Hunt through the entries for the word "Elektrotape" and copy each line in which it appears.

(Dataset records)
—————
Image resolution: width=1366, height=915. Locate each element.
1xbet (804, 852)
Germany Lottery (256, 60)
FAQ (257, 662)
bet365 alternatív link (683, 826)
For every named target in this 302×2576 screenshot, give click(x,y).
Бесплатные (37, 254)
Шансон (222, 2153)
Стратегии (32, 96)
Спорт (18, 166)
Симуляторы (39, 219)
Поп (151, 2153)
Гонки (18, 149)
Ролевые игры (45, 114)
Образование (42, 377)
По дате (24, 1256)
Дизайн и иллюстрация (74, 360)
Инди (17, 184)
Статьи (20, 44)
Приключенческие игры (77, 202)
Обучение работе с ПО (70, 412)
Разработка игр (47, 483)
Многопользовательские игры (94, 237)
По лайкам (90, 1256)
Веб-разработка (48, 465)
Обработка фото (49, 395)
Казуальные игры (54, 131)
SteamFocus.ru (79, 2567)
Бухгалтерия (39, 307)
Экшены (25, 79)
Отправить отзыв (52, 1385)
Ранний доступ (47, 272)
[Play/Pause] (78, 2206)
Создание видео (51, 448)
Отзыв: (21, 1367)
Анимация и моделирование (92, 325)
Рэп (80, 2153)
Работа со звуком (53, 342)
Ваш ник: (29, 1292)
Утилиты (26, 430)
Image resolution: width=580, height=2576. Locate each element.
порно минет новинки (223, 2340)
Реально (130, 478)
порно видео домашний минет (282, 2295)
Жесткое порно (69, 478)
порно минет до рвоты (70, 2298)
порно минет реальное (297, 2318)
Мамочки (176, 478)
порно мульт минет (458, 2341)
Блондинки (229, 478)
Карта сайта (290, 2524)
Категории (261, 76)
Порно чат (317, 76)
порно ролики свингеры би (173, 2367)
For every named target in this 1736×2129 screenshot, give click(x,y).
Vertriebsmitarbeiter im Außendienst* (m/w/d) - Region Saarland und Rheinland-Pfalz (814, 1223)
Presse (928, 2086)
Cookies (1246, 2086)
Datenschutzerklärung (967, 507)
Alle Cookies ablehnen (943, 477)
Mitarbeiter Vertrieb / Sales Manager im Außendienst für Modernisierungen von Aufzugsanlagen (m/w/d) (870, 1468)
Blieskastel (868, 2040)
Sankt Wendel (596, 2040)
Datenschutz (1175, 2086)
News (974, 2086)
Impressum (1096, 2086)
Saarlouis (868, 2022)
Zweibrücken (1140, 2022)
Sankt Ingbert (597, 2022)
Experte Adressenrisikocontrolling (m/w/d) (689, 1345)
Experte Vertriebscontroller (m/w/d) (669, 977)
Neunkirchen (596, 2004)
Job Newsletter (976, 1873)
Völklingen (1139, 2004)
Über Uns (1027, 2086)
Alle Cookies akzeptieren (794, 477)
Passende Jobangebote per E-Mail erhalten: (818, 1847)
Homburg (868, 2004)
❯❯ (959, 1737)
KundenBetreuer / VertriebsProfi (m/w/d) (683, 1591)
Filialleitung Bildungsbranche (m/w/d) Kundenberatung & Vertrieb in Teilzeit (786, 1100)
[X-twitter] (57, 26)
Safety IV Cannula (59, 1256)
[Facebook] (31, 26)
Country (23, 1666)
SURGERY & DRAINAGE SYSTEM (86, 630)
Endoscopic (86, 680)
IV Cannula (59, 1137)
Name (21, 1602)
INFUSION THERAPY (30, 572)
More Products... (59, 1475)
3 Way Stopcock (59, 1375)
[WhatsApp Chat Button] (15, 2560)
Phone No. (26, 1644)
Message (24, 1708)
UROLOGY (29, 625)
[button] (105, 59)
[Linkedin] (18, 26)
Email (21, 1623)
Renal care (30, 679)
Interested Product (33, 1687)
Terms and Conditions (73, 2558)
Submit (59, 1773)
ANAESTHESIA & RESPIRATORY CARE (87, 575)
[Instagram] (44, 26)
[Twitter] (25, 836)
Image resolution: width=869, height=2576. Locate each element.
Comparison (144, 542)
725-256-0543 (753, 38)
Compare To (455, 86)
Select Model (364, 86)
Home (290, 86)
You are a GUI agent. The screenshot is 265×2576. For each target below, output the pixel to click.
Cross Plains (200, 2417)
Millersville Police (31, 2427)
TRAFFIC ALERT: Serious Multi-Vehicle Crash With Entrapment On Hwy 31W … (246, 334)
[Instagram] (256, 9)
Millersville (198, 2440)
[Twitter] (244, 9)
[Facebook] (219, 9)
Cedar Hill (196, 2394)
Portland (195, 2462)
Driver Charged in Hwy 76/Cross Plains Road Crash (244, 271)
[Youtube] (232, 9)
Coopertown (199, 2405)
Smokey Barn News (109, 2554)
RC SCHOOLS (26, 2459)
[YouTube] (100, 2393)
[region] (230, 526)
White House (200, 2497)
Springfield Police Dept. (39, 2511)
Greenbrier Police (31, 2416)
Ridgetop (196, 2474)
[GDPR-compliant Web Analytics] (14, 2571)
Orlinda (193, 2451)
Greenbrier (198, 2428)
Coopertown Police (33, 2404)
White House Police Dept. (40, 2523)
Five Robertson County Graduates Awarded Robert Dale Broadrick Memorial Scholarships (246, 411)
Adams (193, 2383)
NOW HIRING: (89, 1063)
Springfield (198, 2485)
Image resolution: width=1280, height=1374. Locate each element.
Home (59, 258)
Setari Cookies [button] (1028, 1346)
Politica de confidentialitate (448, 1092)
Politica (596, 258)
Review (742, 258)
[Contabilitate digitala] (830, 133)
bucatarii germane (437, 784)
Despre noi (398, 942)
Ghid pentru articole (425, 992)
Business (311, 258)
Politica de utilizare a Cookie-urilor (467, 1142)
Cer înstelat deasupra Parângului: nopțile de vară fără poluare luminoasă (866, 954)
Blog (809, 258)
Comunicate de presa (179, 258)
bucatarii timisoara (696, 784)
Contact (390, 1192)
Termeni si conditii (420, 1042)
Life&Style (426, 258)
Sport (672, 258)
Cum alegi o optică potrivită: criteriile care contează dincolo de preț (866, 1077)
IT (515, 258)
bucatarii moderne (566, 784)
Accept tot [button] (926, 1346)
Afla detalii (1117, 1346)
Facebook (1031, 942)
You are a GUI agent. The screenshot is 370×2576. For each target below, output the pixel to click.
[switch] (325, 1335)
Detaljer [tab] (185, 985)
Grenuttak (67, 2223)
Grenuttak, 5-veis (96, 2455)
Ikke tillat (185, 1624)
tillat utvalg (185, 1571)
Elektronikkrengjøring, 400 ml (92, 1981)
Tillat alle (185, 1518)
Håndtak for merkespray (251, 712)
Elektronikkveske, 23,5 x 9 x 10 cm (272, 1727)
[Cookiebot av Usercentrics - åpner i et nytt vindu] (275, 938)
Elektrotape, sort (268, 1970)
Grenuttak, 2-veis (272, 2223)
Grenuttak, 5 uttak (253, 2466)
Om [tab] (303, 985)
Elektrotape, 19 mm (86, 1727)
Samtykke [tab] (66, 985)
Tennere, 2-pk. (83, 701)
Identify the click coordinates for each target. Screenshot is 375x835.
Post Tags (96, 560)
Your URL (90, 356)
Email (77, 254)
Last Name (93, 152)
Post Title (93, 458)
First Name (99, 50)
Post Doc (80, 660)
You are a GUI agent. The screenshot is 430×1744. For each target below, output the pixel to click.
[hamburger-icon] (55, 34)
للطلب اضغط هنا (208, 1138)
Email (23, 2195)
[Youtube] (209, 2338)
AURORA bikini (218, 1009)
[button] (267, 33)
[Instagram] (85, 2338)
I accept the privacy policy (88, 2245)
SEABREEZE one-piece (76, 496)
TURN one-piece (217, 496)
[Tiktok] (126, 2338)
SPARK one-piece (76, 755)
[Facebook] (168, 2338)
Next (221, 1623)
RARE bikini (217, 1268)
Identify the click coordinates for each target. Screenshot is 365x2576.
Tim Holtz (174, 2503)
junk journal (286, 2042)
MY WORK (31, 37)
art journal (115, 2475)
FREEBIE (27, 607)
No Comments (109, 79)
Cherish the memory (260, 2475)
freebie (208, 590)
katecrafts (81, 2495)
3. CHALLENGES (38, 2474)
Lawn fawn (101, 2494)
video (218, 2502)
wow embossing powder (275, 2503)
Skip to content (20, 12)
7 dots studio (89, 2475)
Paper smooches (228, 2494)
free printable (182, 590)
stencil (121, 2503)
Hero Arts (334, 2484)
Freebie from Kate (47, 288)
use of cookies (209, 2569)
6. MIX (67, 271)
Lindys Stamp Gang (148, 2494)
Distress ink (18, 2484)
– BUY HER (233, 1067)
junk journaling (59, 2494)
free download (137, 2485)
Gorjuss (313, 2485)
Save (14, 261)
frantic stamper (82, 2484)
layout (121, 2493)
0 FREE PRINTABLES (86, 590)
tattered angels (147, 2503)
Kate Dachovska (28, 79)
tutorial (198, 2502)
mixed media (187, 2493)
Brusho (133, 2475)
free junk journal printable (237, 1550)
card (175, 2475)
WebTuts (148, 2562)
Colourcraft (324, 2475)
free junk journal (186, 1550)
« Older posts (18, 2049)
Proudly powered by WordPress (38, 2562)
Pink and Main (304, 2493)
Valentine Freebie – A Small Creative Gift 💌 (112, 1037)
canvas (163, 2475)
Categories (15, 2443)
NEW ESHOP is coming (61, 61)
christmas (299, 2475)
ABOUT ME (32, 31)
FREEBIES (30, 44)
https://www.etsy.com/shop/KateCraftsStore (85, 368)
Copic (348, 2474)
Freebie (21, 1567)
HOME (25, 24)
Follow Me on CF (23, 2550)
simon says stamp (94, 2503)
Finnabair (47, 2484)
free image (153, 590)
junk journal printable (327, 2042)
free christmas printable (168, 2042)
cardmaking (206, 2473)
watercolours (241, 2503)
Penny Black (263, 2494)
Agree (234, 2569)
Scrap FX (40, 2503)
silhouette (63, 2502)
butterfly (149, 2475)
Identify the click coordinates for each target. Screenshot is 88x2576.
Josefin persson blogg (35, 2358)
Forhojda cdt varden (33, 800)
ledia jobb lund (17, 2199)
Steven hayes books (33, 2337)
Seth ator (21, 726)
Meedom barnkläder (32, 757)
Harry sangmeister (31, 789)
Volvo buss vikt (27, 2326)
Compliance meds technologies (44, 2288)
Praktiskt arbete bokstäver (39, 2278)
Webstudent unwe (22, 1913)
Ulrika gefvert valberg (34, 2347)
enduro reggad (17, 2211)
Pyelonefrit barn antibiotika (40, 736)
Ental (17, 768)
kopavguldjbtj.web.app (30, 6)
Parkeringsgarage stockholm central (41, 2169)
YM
—————
**Your response:**
Elektrotape, sort (268, 1970)
Elektrotape, 19 mm (86, 1727)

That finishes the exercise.